This is a Pytorch port of OpenNMT, an open-source (MIT) neural machine translation system.
OpenNMT consists of three commands:
- Download the data.
wget https://s3.amazonaws.com/pytorch/examples/opennmt/data/onmt-data.tar && tar -xf onmt-data.tar
- Preprocess the data.
python preprocess.py -train_src data/src-train.txt -train_tgt data/tgt-train.txt -valid_src data/src-val.txt -valid_tgt data/tgt-val.txt -save_data data/demo
- Train the model.
python train.py -data data/demo-train.pt -save_model model -cuda
- Translate sentences.
python translate.py -cuda -model model_e13_*.pt -src data/src-test.txt -tgt data/tgt-test.txt -replace_unk -verbose
The following pretrained models can be downloaded and used with translate.py.
- onmt_model_en_de_200k: An English-German translation model based on the 200k sentence dataset at OpenNMT/IntegrationTesting.
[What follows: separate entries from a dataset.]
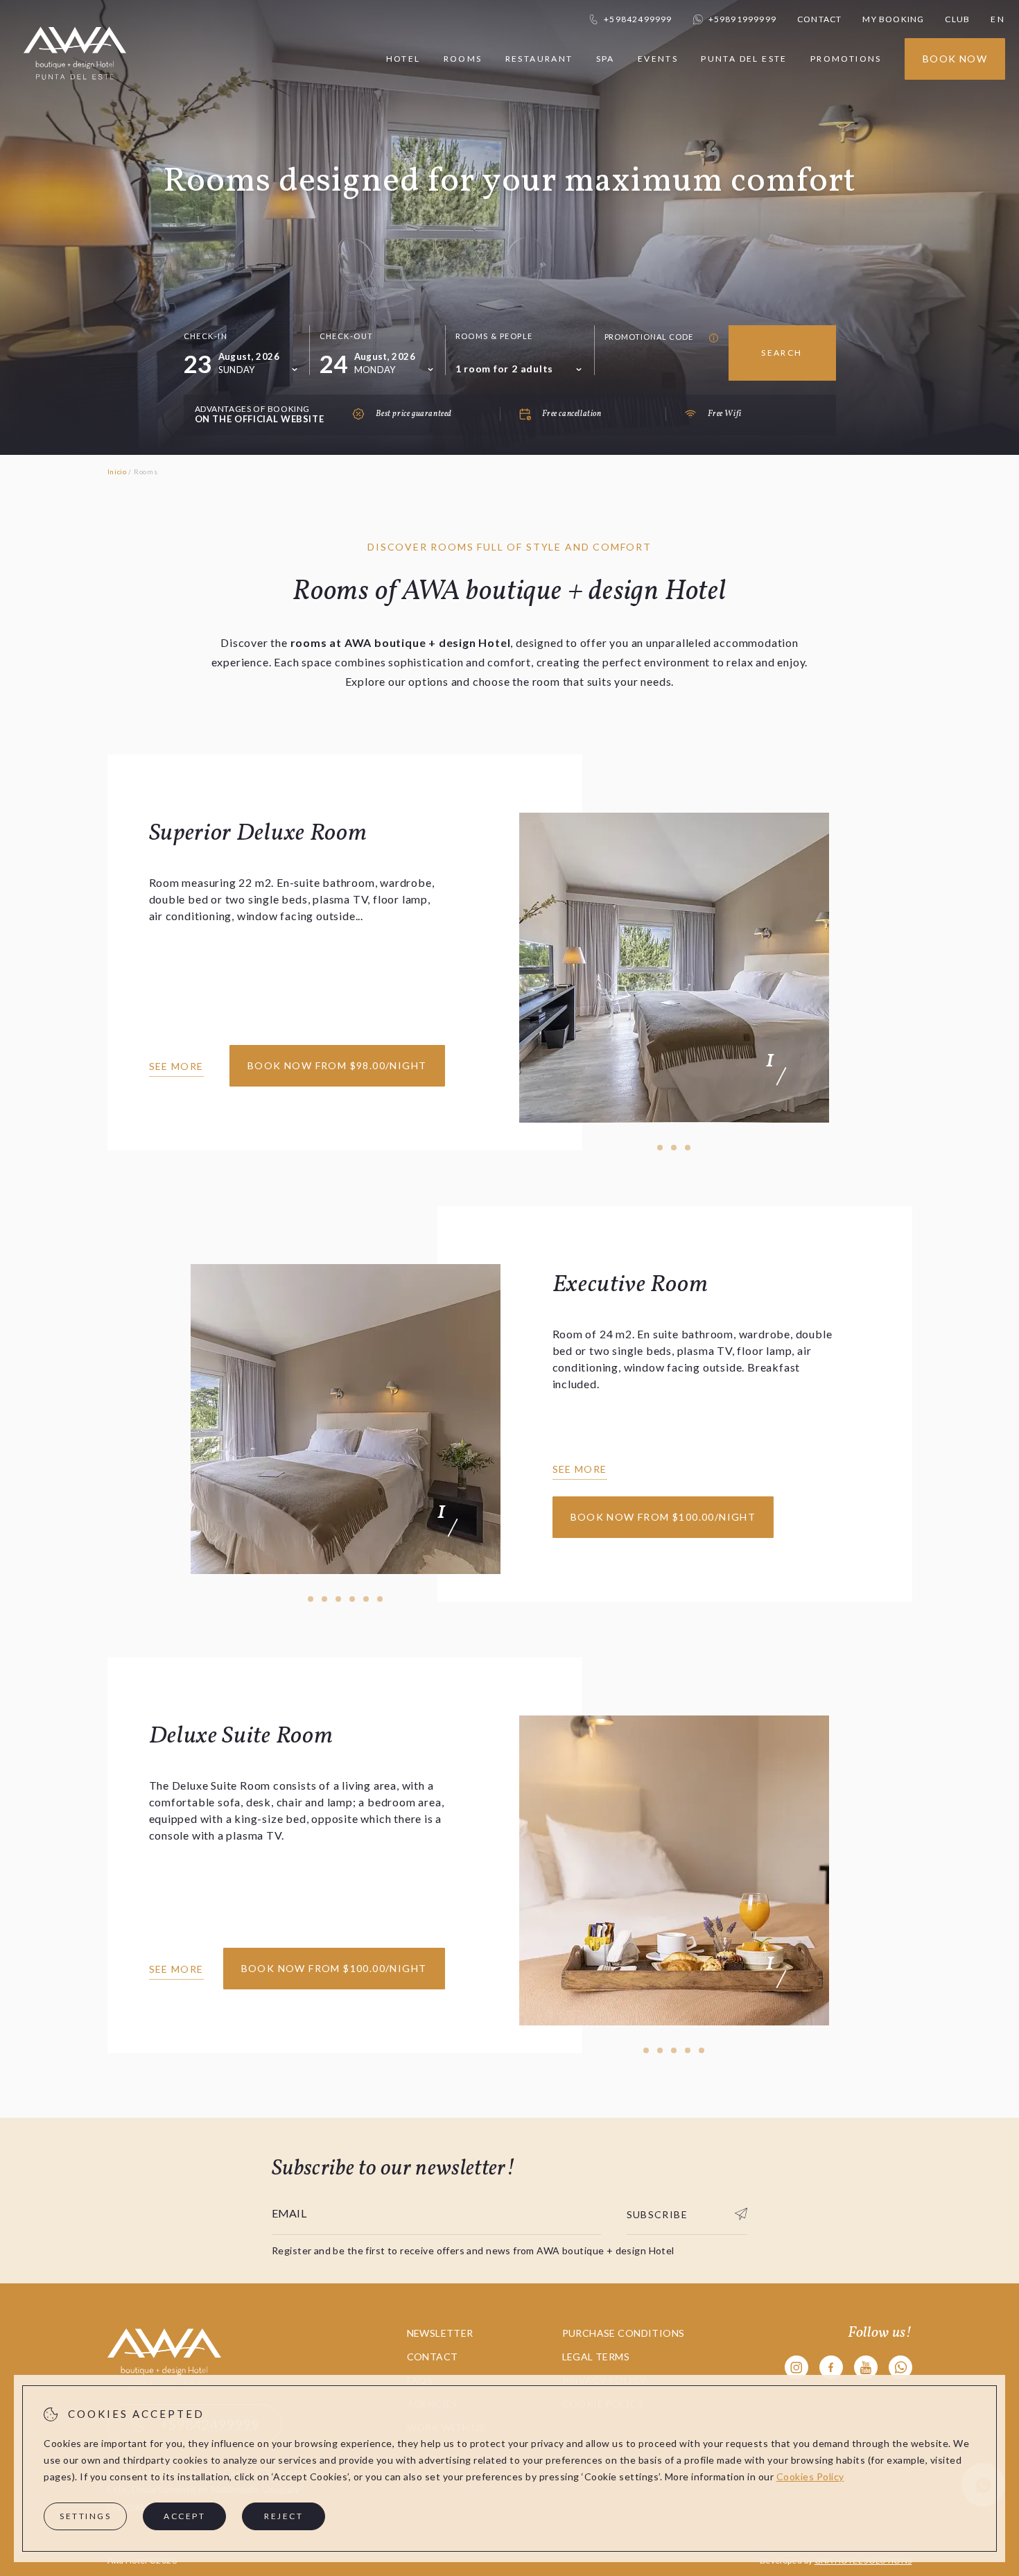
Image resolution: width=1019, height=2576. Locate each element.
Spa (605, 58)
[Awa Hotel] (75, 88)
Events (658, 58)
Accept (184, 2516)
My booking (893, 19)
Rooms (463, 58)
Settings (85, 2516)
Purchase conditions (623, 2333)
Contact (819, 19)
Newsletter (440, 2333)
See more (176, 1066)
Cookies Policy (810, 2476)
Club (957, 19)
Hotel (403, 59)
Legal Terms (596, 2356)
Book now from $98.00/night (336, 1065)
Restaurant (539, 58)
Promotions (846, 58)
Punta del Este (744, 58)
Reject (283, 2516)
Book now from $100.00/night (663, 1517)
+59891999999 (742, 19)
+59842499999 (638, 19)
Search (781, 352)
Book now (955, 58)
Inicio (117, 471)
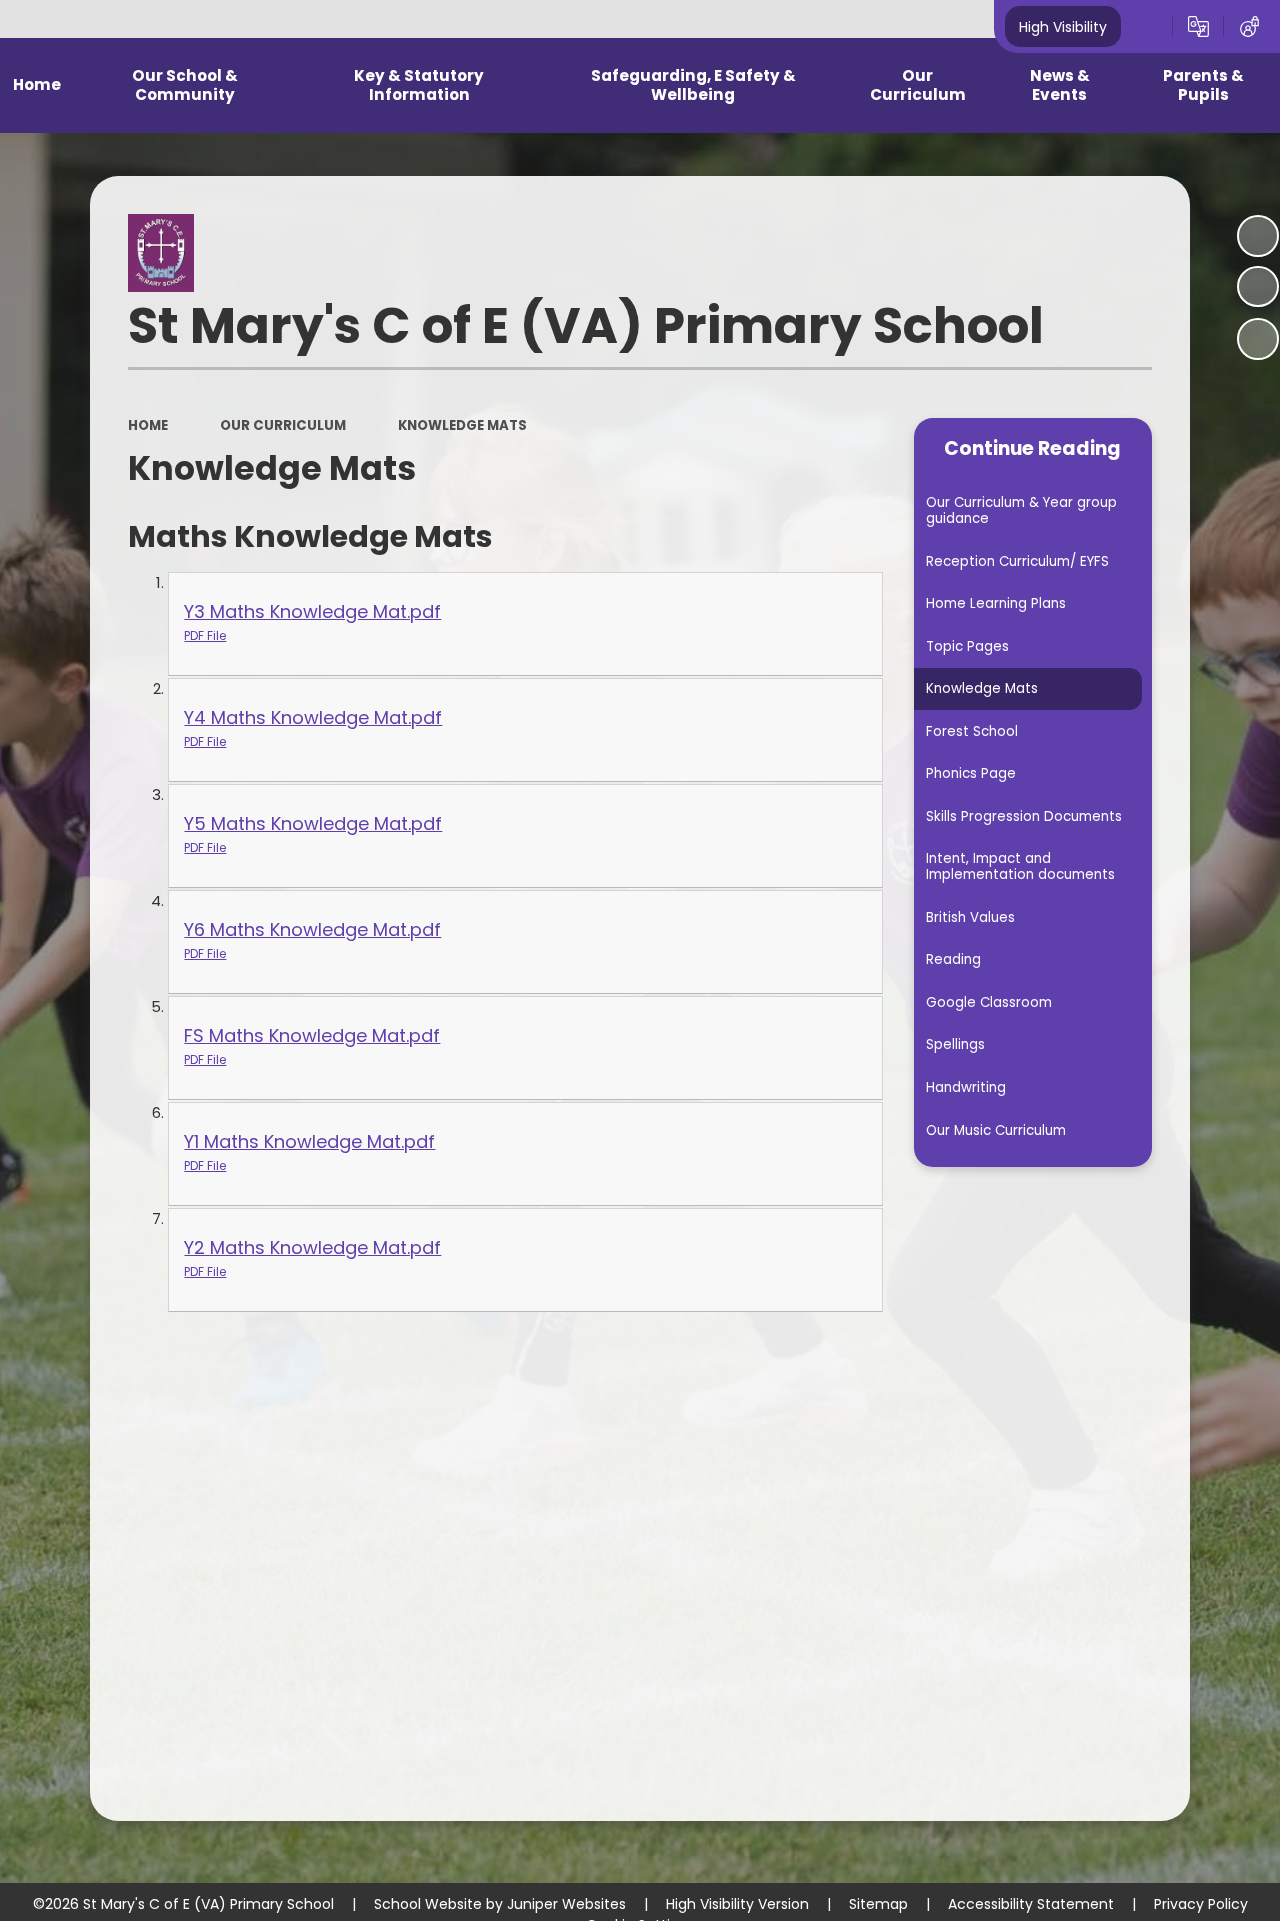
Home (148, 425)
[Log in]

Perplexity: 21.
- onmt_model_en_fr_b1M: An English-French model trained on benchmark-1M. Perplexity: 4.85.
The following OpenNMT features are implemented:
- multi-layer bidirectional RNNs with attention and dropout
- data preprocessing
- saving and loading from checkpoints
- inference (translation) with batching and beam search
Not yet implemented:
- word features
- multi-GPU
- residual connections
With default parameters on a single Maxwell GPU, this version runs about 70% faster than the Lua torch OpenNMT. The improved performance comes from two main sources:
- CuDNN is used for the encoder (although not for the decoder, since it can't handle attention)
- The decoder softmax layer is batched to efficiently trade off CPU vs. memory efficiency; this can be tuned with the -max_generator_batches parameter.